Directions for this task
Retype, exactly and with nothing added, the lines from the one showing "You are a GUI" through the final line of the material. Omit pictures.

___ The input

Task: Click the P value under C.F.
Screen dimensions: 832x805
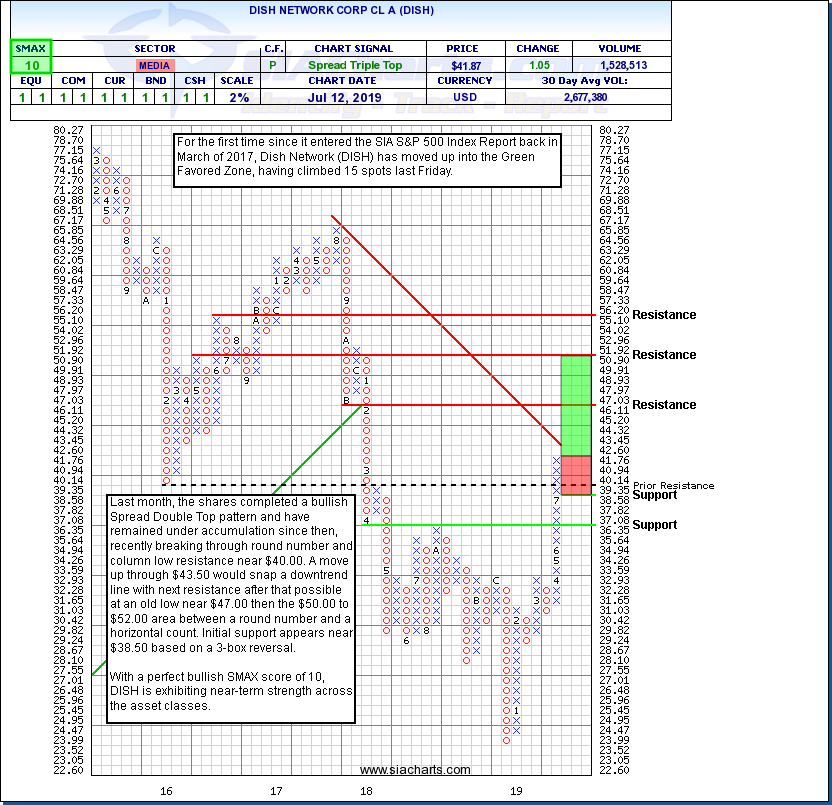Action: (x=272, y=65)
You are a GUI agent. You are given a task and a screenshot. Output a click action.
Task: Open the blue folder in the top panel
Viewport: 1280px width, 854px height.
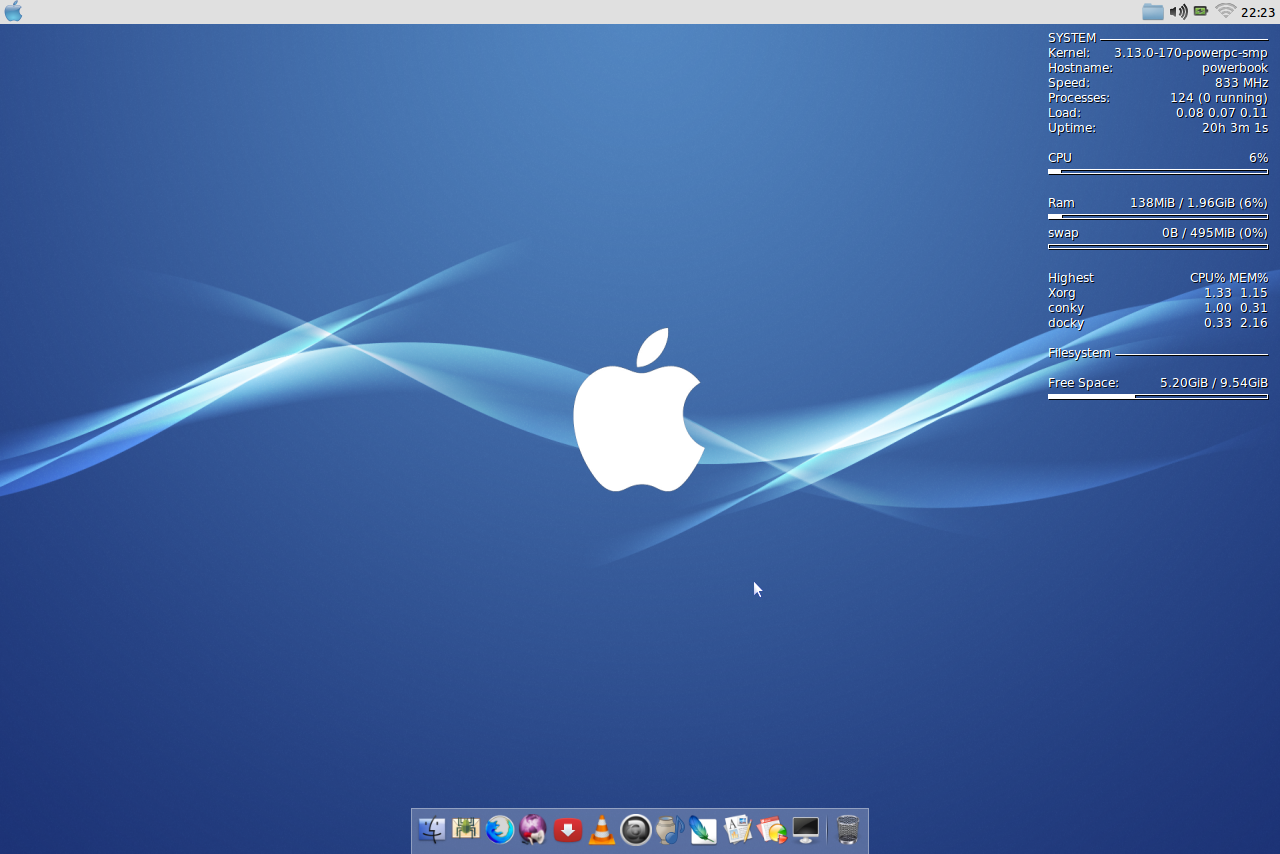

______

Solution
You are a GUI agent. You are given a task and a screenshot. Output a click action.
Task: Open the blue folder in the top panel
Viewport: 1280px width, 854px height.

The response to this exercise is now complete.